When developing real-time, multimodal AI applications, monitoring two key
factors is crucial: performance (latency) and LLM/TTS usage. Performance impacts
user experience, while usage can affect operational costs. Pipecat offers
built-in metrics for both, which can be enabled with straightforward
configuration options.
Set enable_metrics=True in PipelineParams when creating a task:
task = PipelineTask(
pipeline,
params=PipelineParams(
...
enable_metrics=True,
...
),
)
Once enabled, Pipecat logs the following metrics:
| Metric | Description |
|---|
| TTFB | Time To First Byte in seconds |
| Processing Time | Time taken by the service to respond in seconds (deprecated in 0.0.104) |
| Text Aggregation | Time from first LLM token to first complete sentence in seconds |
AnthropicLLMService#0 TTFB: 0.8378312587738037
CartesiaTTSService#0 processing time: 0.0005071163177490234
CartesiaTTSService#0 TTFB: 0.17177796363830566
AnthropicLLMService#0 processing time: 2.4927797317504883
Limiting TTFB responses
If you only want the first TTFB measurement for each service, you can
optionally pass report_only_initial_ttfb=True in PipelineParams:
task = PipelineTask(
pipeline,
params=PipelineParams(
...
enable_metrics=True,
report_only_initial_ttfb=True,
...
),
)
Note: enable_metrics=True is required for this setting to have an
effect.
Disabling initial empty metrics
By default, Pipecat sends an initial MetricsFrame with zero values for all
services when the pipeline starts.
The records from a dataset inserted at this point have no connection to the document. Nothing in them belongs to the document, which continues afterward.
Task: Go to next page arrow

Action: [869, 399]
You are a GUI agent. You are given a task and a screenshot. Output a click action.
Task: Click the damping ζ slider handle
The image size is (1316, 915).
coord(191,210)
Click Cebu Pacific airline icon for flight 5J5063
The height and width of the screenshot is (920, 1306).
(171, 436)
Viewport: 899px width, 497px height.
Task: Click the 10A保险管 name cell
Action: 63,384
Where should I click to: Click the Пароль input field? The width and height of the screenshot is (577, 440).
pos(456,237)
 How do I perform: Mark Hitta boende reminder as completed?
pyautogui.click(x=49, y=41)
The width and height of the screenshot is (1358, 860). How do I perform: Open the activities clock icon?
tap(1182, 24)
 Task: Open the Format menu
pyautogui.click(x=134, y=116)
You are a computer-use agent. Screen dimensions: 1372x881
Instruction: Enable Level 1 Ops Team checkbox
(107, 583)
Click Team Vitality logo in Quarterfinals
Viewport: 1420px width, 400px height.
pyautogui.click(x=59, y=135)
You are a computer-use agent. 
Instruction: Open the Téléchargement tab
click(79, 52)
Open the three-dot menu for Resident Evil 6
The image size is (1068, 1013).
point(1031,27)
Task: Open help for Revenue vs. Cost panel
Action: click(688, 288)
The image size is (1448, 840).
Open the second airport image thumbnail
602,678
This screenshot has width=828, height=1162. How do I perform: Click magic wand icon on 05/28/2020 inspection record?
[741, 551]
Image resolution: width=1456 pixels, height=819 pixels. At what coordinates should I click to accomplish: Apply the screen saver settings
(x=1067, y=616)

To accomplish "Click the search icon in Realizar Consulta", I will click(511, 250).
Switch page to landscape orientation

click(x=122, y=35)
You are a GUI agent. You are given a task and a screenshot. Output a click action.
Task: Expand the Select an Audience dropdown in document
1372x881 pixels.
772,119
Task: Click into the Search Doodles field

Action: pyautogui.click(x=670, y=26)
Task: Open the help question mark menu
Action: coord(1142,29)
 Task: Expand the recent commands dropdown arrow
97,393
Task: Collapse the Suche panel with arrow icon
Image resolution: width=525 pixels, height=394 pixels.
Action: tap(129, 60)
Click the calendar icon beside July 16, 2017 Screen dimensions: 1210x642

To disable this behavior:
task = PipelineTask(
pipeline,
params=PipelineParams(
...
enable_metrics=True,
send_initial_empty_metrics=False,
...
),
)
Enabling LLM/TTS Usage Metrics
Set enable_usage_metrics=True in PipelineParams when creating a task:
task = PipelineTask(
pipeline,
params=PipelineParams(
...
enable_usage_metrics=True,
...
),
)
Pipecat will log the following as applicable:
| Metric | Description |
|---|
| LLM Usage | Number of prompt and completion tokens used |
| TTS Usage | Number of characters processed |
CartesiaTTSService#0 usage characters: 65
AnthropicLLMService#0 prompt tokens: 104, completion tokens: 53
Note: Usage metrics are recorded per interaction and do not represent
running totals.
Capturing Metrics Data
When metrics are enabled, Pipecat emits a MetricsFrame for each interaction. The MetricsFrame contains a list of metrics data objects, which can include:
TTFBMetricsData — Time To First Byte
ProcessingMetricsData — Processing time (deprecated in 0.0.104)
LLMUsageMetricsData — LLM token usage
TTSUsageMetricsData — TTS character usage
TextAggregationMetricsData — Sentence aggregation latency
TurnMetricsData — Turn completion predictions
You can access the metrics data by either adding a custom FrameProcessor to your pipeline or adding an observer to monitor MetricsFrames.
Example: Using MetricsLogObserver
The simplest way to log metrics is with the built-in MetricsLogObserver. Pass it as an observer when creating your PipelineTask:
from pipecat.observers.loggers.metrics_log_observer import MetricsLogObserver
task = PipelineTask(
pipeline,
params=PipelineParams(enable_metrics=True, enable_usage_metrics=True),
observers=[MetricsLogObserver()],
)
You can filter which metrics types are logged by passing include_metrics:
from pipecat.metrics.metrics import LLMUsageMetricsData, TTSUsageMetricsData
from pipecat.observers.loggers.metrics_log_observer import MetricsLogObserver
observers = [
MetricsLogObserver(
include_metrics={LLMUsageMetricsData, TTSUsageMetricsData}
)
]
Example: Using a Custom FrameProcessor
Create a custom FrameProcessor to handle metrics data. Here’s an example Metrics Processor that can be added to your pipeline after the TTS processor.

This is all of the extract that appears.